About this exercise
Read the listing below and copy out each line where the word "agent" occurs.

Data provided
^^^^^^^^^^^^^^^^

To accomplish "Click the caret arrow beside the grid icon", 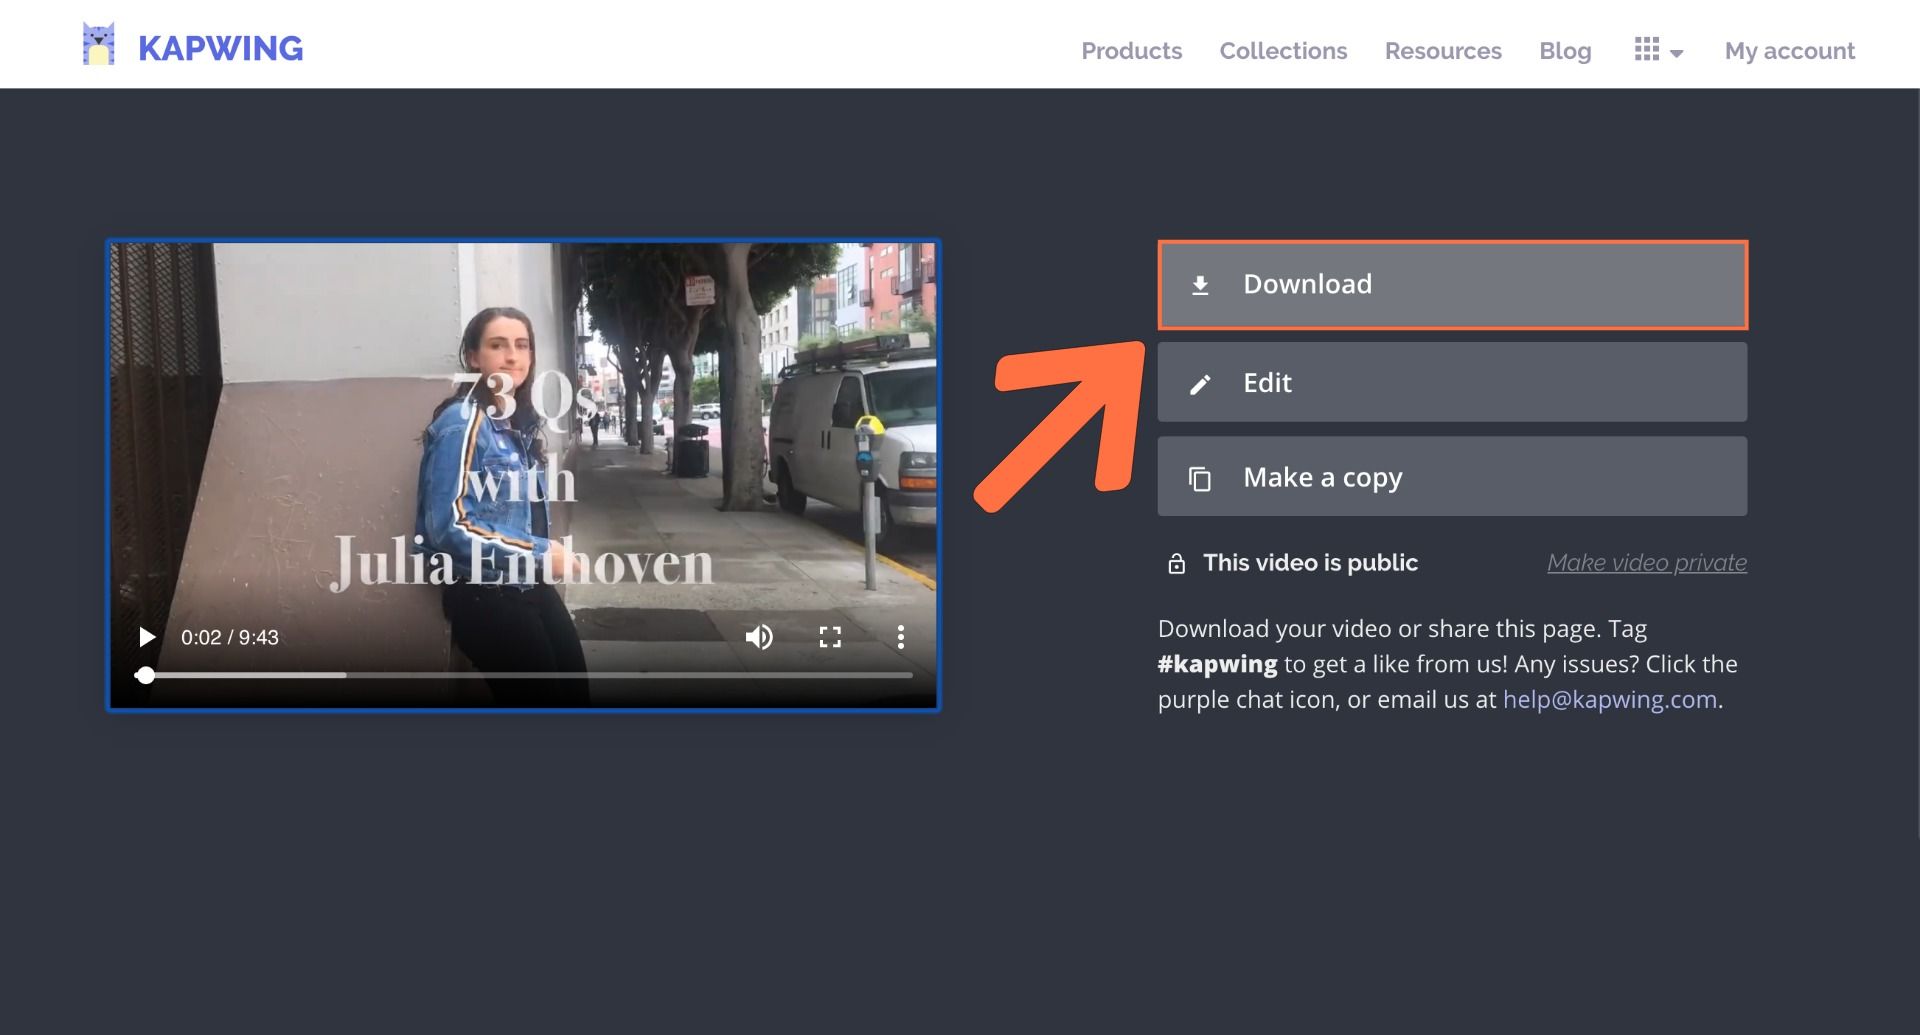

^^^^^^^^^^^^^^^^

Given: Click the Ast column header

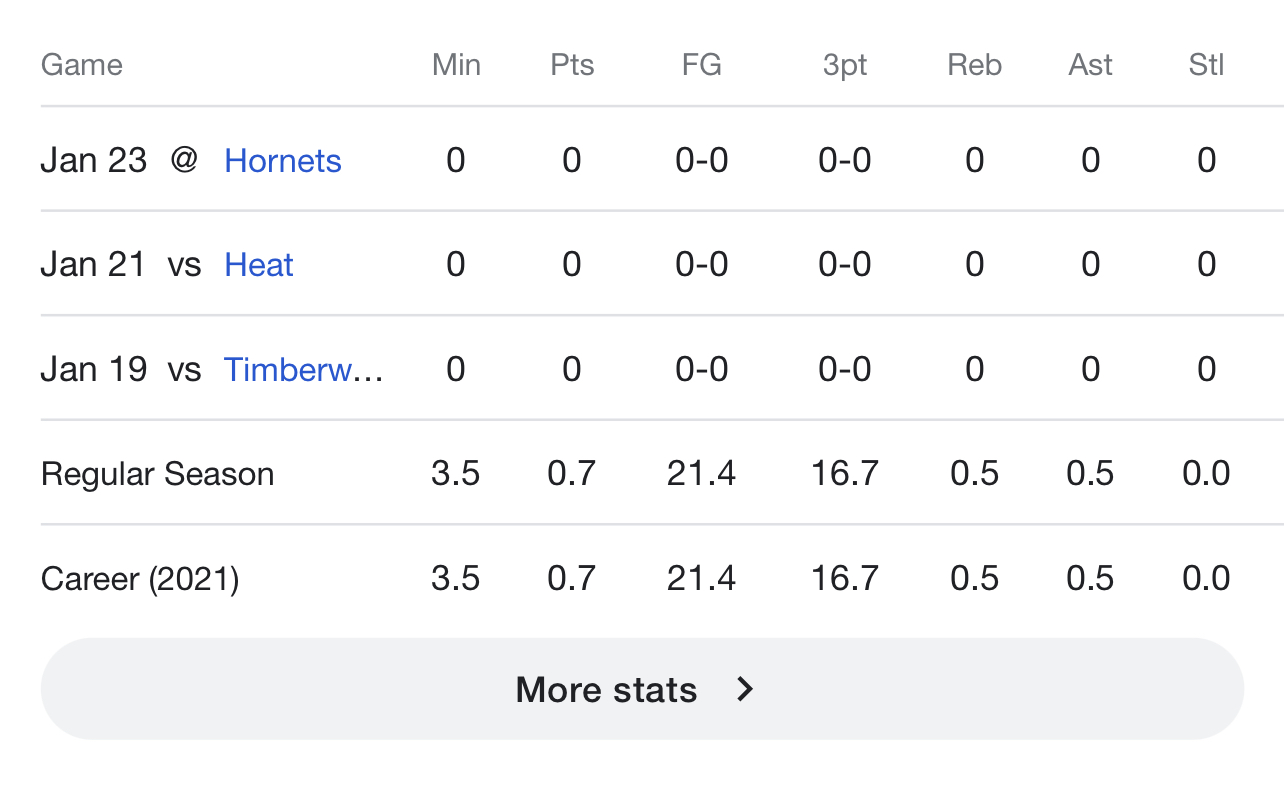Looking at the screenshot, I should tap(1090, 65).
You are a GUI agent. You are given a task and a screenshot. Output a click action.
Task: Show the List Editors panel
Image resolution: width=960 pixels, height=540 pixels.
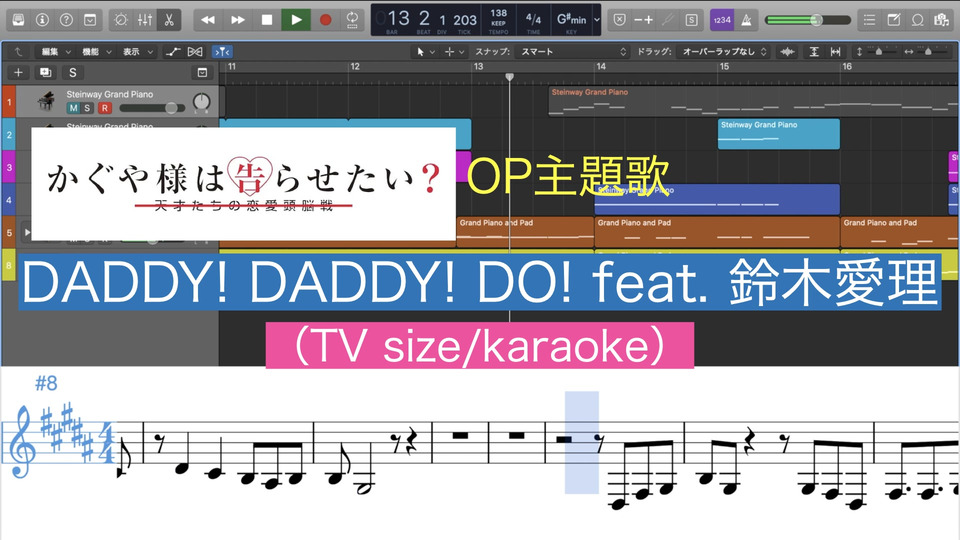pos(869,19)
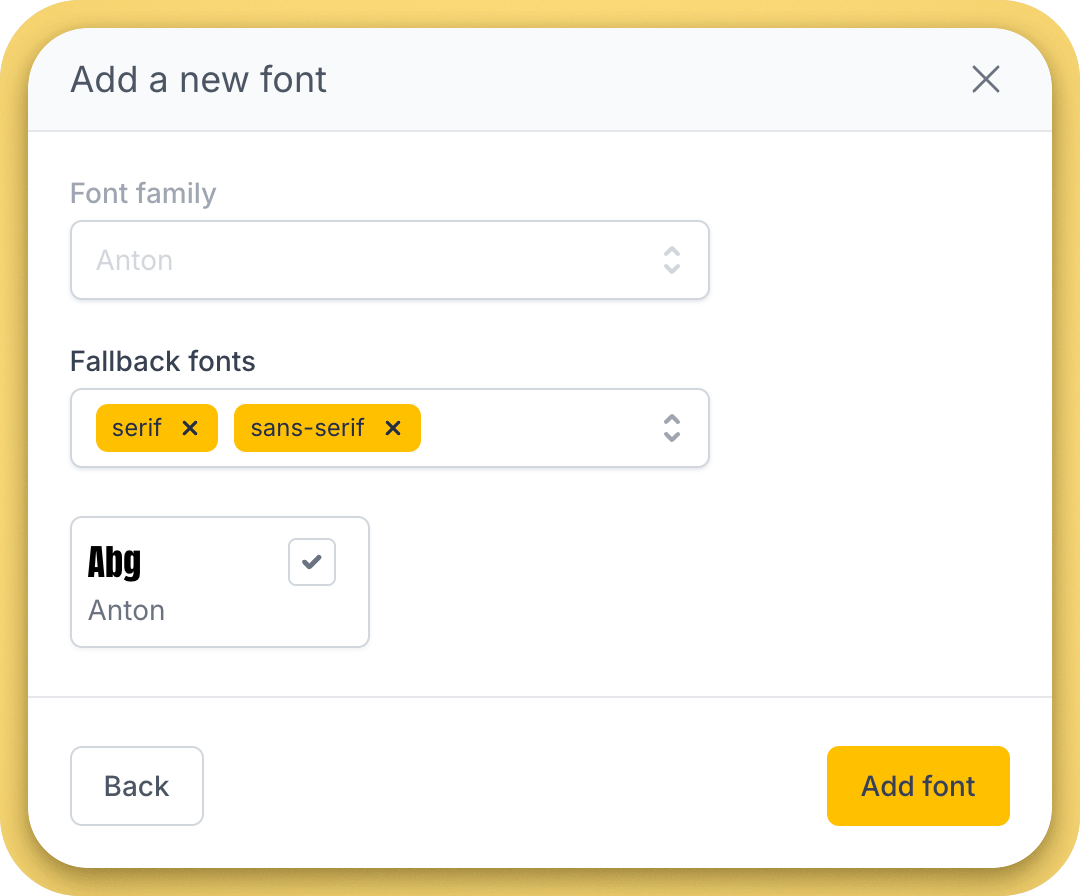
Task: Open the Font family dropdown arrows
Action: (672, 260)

^^^^^^^^^^^^^^^^

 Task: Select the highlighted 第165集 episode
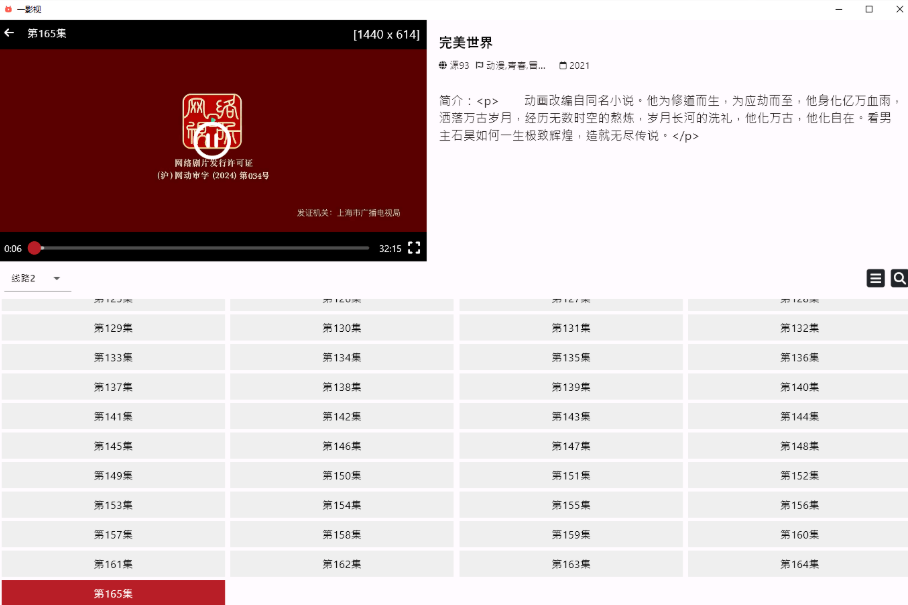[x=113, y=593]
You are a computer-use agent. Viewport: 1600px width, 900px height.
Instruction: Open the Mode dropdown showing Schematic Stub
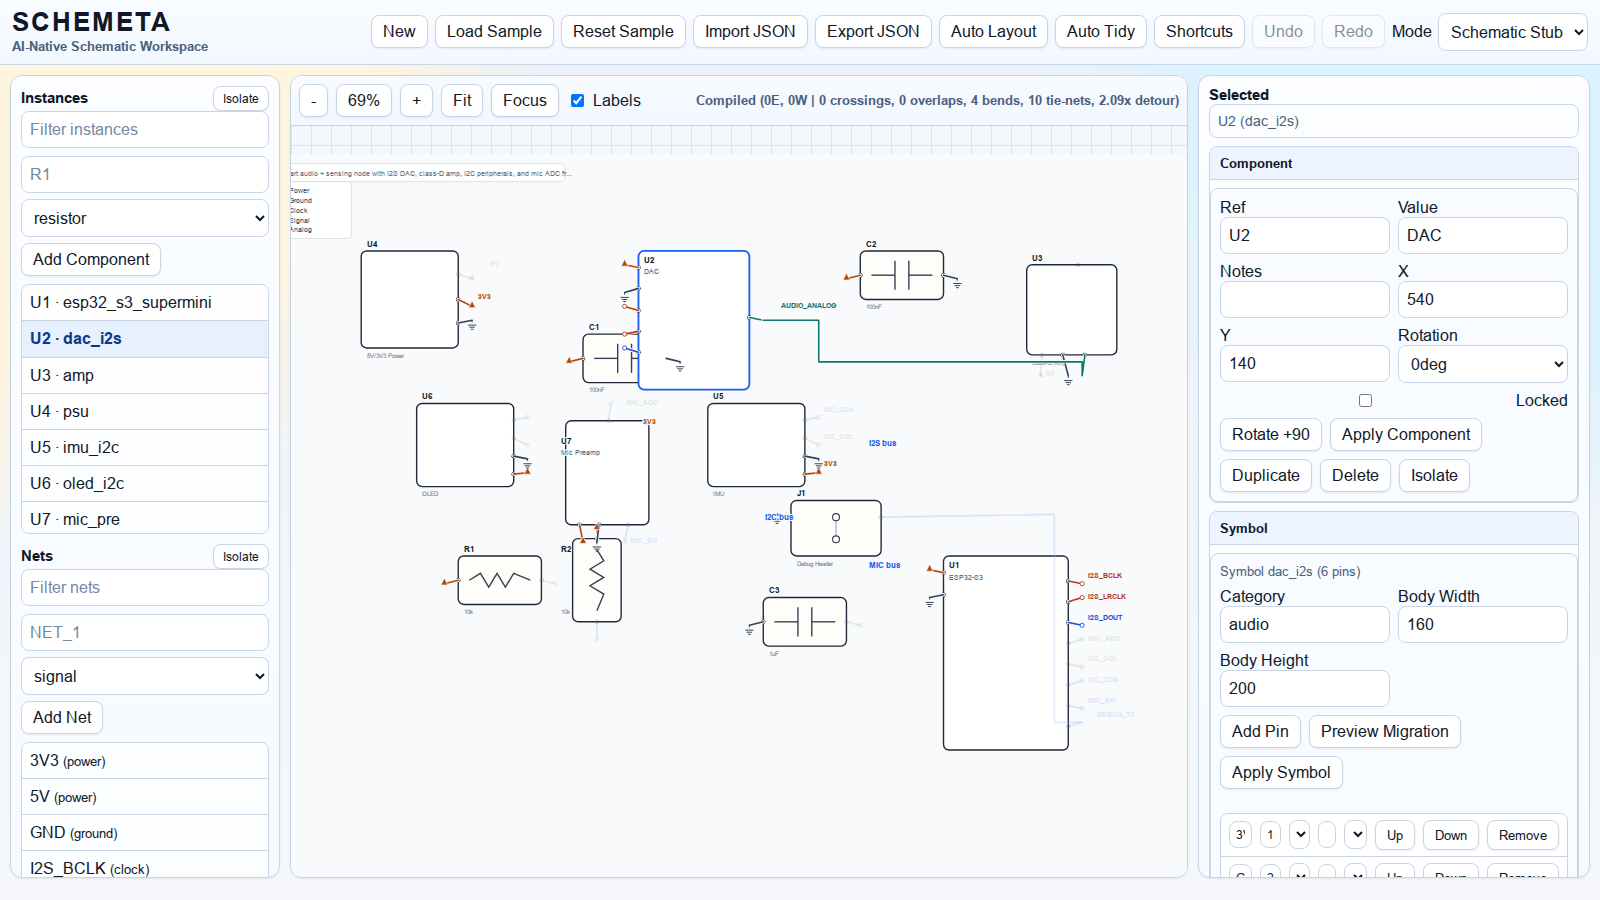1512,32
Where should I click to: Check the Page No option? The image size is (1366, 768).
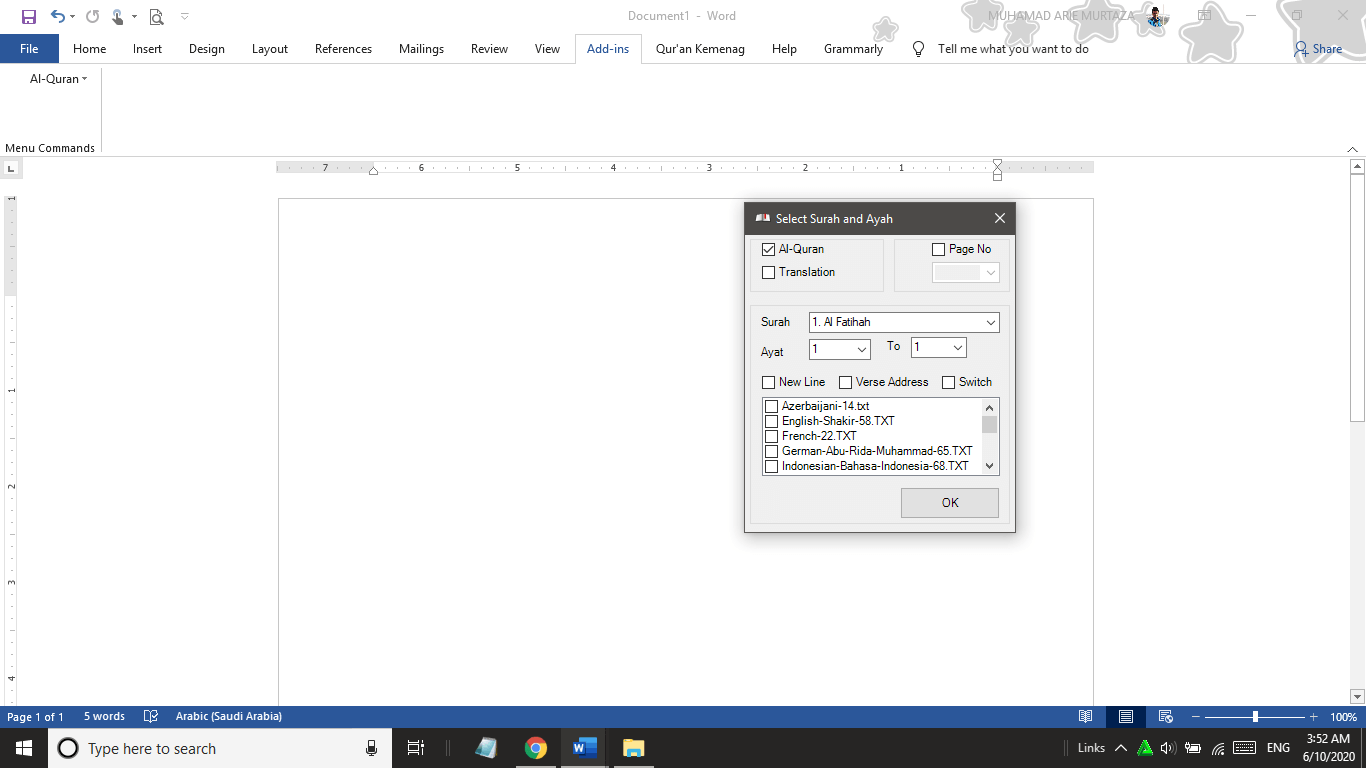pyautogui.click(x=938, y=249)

^^^^^^^^^^^^^^^^

Answer space
You are a GUI agent. You are given a task and a screenshot. Output a click action.
You are a computer-use agent. Viewport: 1600px width, 900px height.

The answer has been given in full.